* **EXERCISE**
Convert all the records below into a Markdown table with two columns, Row and Entry, with one numbered row for each line and no rows for blank lines.

* **RECORDS**
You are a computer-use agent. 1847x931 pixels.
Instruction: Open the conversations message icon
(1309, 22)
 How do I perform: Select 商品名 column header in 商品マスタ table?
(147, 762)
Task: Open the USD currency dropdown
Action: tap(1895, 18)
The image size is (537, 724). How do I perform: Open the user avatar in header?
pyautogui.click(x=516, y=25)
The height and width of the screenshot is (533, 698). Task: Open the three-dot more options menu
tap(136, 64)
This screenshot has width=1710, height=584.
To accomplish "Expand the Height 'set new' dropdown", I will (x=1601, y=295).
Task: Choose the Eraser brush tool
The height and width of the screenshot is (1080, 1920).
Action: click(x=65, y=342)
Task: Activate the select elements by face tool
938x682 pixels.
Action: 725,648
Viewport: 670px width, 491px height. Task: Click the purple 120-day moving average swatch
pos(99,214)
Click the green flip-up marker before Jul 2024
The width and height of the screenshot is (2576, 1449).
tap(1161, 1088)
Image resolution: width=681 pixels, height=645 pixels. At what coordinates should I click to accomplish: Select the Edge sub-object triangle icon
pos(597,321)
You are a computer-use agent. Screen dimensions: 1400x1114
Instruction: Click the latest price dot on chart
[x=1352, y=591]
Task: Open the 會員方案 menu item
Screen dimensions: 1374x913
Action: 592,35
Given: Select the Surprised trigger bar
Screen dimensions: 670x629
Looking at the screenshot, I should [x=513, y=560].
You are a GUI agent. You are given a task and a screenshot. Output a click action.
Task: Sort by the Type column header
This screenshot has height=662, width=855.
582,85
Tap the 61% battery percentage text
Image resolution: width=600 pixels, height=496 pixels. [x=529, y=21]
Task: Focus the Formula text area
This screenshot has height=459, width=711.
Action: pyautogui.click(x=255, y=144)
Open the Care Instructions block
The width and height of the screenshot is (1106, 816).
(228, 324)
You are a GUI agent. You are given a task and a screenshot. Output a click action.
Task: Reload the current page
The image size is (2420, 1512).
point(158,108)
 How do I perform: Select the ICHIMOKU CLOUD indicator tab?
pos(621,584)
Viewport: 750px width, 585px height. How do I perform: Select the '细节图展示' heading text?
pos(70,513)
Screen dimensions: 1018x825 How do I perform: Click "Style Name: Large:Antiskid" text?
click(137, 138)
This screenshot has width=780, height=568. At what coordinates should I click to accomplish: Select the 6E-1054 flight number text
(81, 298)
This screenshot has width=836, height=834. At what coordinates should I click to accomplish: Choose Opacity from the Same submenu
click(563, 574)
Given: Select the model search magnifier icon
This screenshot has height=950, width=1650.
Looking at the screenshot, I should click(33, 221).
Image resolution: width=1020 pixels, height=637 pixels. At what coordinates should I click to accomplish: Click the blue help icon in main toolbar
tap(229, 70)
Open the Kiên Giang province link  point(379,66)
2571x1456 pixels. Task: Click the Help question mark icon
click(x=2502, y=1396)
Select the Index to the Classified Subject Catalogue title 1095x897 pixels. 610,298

* **FULL RESPONSE**
| Row | Entry |
|---|---|
| 1 | You are a computer-use agent. 1847x931 pixels. |
| 2 | Instruction: Open the conversations message icon |
| 3 | (1309, 22) |
| 4 |  How do I perform: Select 商品名 column header in 商品マスタ table? |
| 5 | (147, 762) |
| 6 | Task: Open the USD currency dropdown |
| 7 | Action: tap(1895, 18) |
| 8 | The image size is (537, 724). How do I perform: Open the user avatar in header? |
| 9 | pyautogui.click(x=516, y=25) |
| 10 | The height and width of the screenshot is (533, 698). Task: Open the three-dot more options menu |
| 11 | tap(136, 64) |
| 12 | This screenshot has width=1710, height=584. |
| 13 | To accomplish "Expand the Height 'set new' dropdown", I will (x=1601, y=295). |
| 14 | Task: Choose the Eraser brush tool |
| 15 | The height and width of the screenshot is (1080, 1920). |
| 16 | Action: click(x=65, y=342) |
| 17 | Task: Activate the select elements by face tool |
| 18 | 938x682 pixels. |
| 19 | Action: 725,648 |
| 20 | Viewport: 670px width, 491px height. Task: Click the purple 120-day moving average swatch |
| 21 | pos(99,214) |
| 22 | Click the green flip-up marker before Jul 2024 |
| 23 | The width and height of the screenshot is (2576, 1449). |
| 24 | tap(1161, 1088) |
| 25 | Image resolution: width=681 pixels, height=645 pixels. At what coordinates should I click to accomplish: Select the Edge sub-object triangle icon |
| 26 | pos(597,321) |
| 27 | You are a computer-use agent. Screen dimensions: 1400x1114 |
| 28 | Instruction: Click the latest price dot on chart |
| 29 | [x=1352, y=591] |
| 30 | Task: Open the 會員方案 menu item |
| 31 | Screen dimensions: 1374x913 |
| 32 | Action: 592,35 |
| 33 | Given: Select the Surprised trigger bar |
| 34 | Screen dimensions: 670x629 |
| 35 | Looking at the screenshot, I should [x=513, y=560]. |
| 36 | You are a GUI agent. You are given a task and a screenshot. Output a click action. |
| 37 | Task: Sort by the Type column header |
| 38 | This screenshot has height=662, width=855. |
| 39 | 582,85 |
| 40 | Tap the 61% battery percentage text |
| 41 | Image resolution: width=600 pixels, height=496 pixels. [x=529, y=21] |
| 42 | Task: Focus the Formula text area |
| 43 | This screenshot has height=459, width=711. |
| 44 | Action: pyautogui.click(x=255, y=144) |
| 45 | Open the Care Instructions block |
| 46 | The width and height of the screenshot is (1106, 816). |
| 47 | (228, 324) |
| 48 | You are a GUI agent. You are given a task and a screenshot. Output a click action. |
| 49 | Task: Reload the current page |
| 50 | The image size is (2420, 1512). |
| 51 | point(158,108) |
| 52 |  How do I perform: Select the ICHIMOKU CLOUD indicator tab? |
| 53 | pos(621,584) |
| 54 | Viewport: 750px width, 585px height. How do I perform: Select the '细节图展示' heading text? |
| 55 | pos(70,513) |
| 56 | Screen dimensions: 1018x825 How do I perform: Click "Style Name: Large:Antiskid" text? |
| 57 | click(137, 138) |
| 58 | This screenshot has width=780, height=568. At what coordinates should I click to accomplish: Select the 6E-1054 flight number text |
| 59 | (81, 298) |
| 60 | This screenshot has width=836, height=834. At what coordinates should I click to accomplish: Choose Opacity from the Same submenu |
| 61 | click(563, 574) |
| 62 | Given: Select the model search magnifier icon |
| 63 | This screenshot has height=950, width=1650. |
| 64 | Looking at the screenshot, I should click(33, 221). |
| 65 | Image resolution: width=1020 pixels, height=637 pixels. At what coordinates should I click to accomplish: Click the blue help icon in main toolbar |
| 66 | tap(229, 70) |
| 67 | Open the Kiên Giang province link  point(379,66) |
| 68 | 2571x1456 pixels. Task: Click the Help question mark icon |
| 69 | click(x=2502, y=1396) |
| 70 | Select the Index to the Classified Subject Catalogue title 1095x897 pixels. 610,298 |